Stored items
++++++++
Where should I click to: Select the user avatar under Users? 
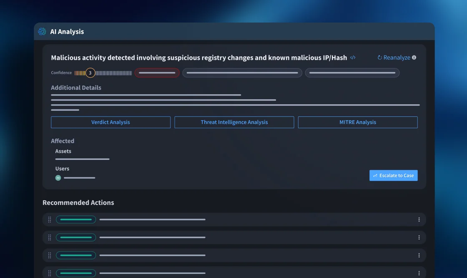click(58, 177)
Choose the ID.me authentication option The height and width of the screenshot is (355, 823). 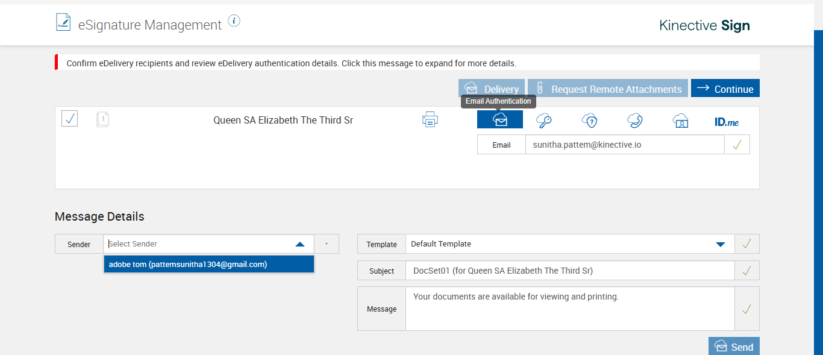click(727, 122)
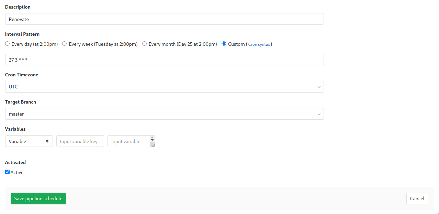Image resolution: width=439 pixels, height=214 pixels.
Task: Click the Target Branch chevron arrow
Action: pos(319,114)
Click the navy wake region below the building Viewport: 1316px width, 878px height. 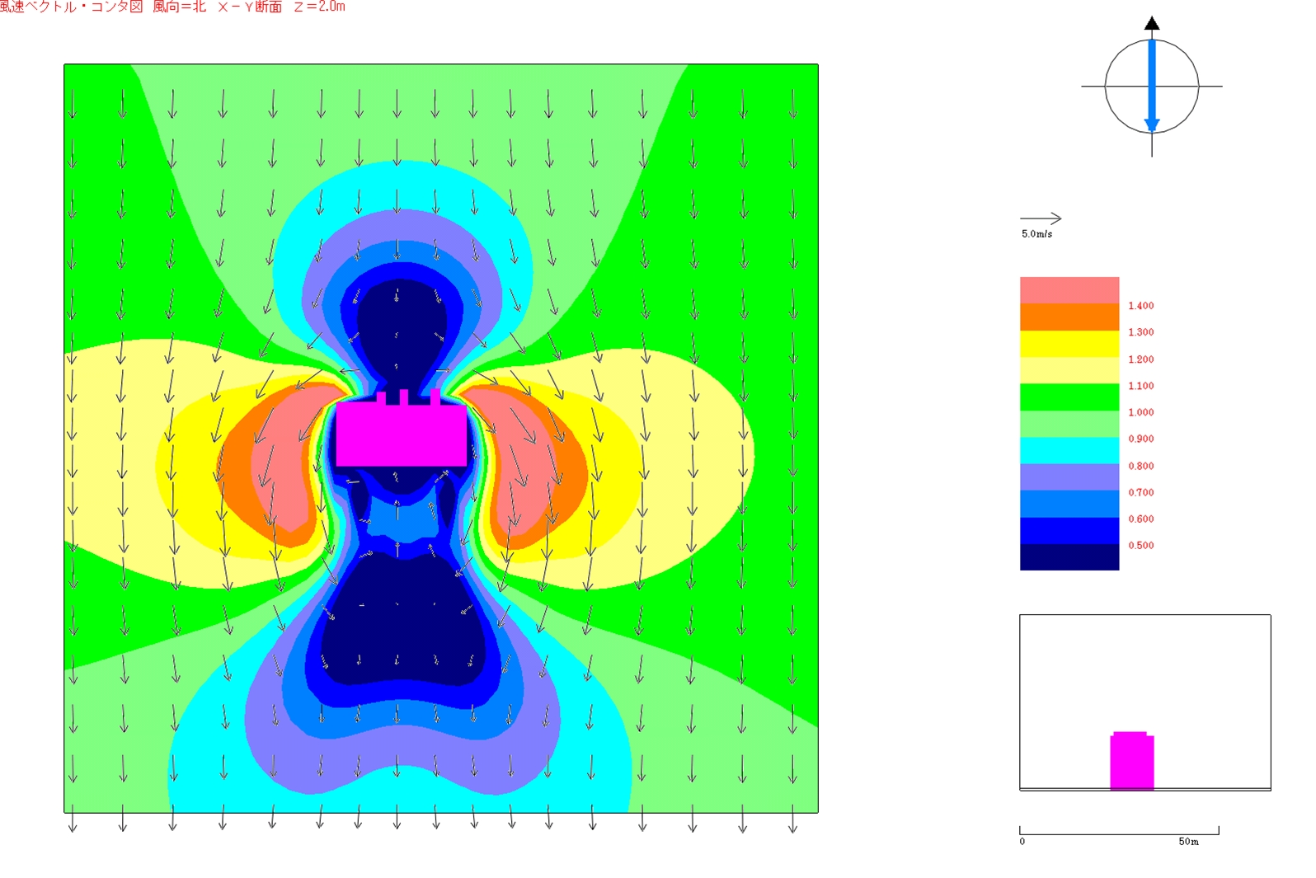pyautogui.click(x=400, y=627)
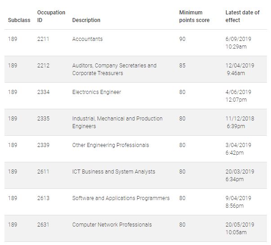The width and height of the screenshot is (271, 245).
Task: Click the Other Engineering Professionals entry
Action: tap(111, 145)
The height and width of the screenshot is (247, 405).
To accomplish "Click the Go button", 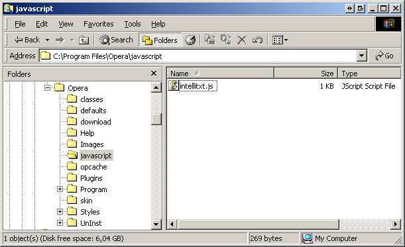I will point(384,56).
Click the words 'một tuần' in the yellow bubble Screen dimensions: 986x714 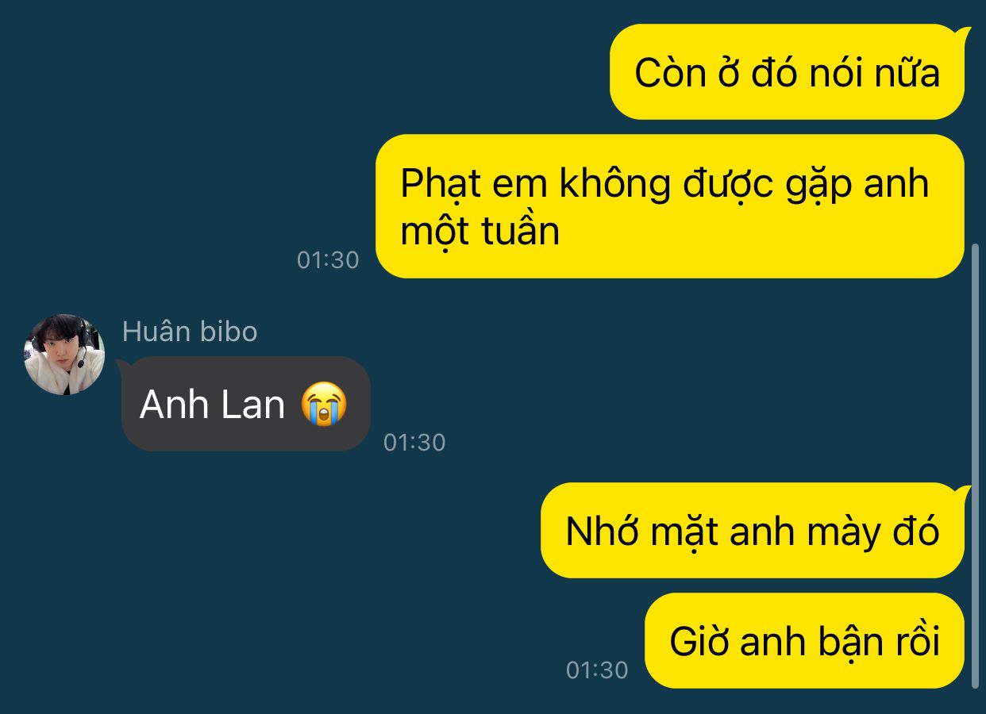[480, 232]

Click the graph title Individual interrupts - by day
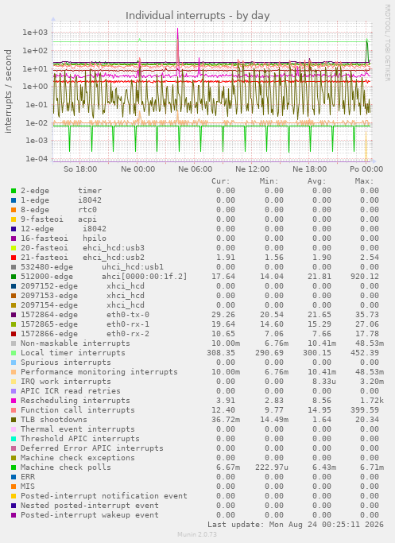click(x=197, y=16)
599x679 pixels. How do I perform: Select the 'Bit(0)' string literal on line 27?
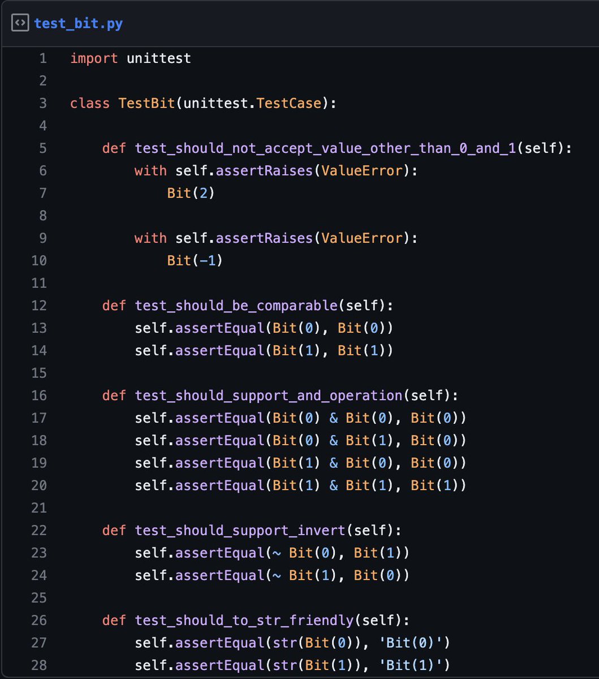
++++++++
**TASK TO COMPLETE**
From the line containing "Click the graph" through the last line of the data above, write out every line word for word, and nothing else. Do not include the pictures.

**TASK RESULT**
Click the graph title Individual interrupts - by day
click(x=197, y=16)
599x679 pixels. How do I perform: Select the 'Bit(0)' string literal on line 27?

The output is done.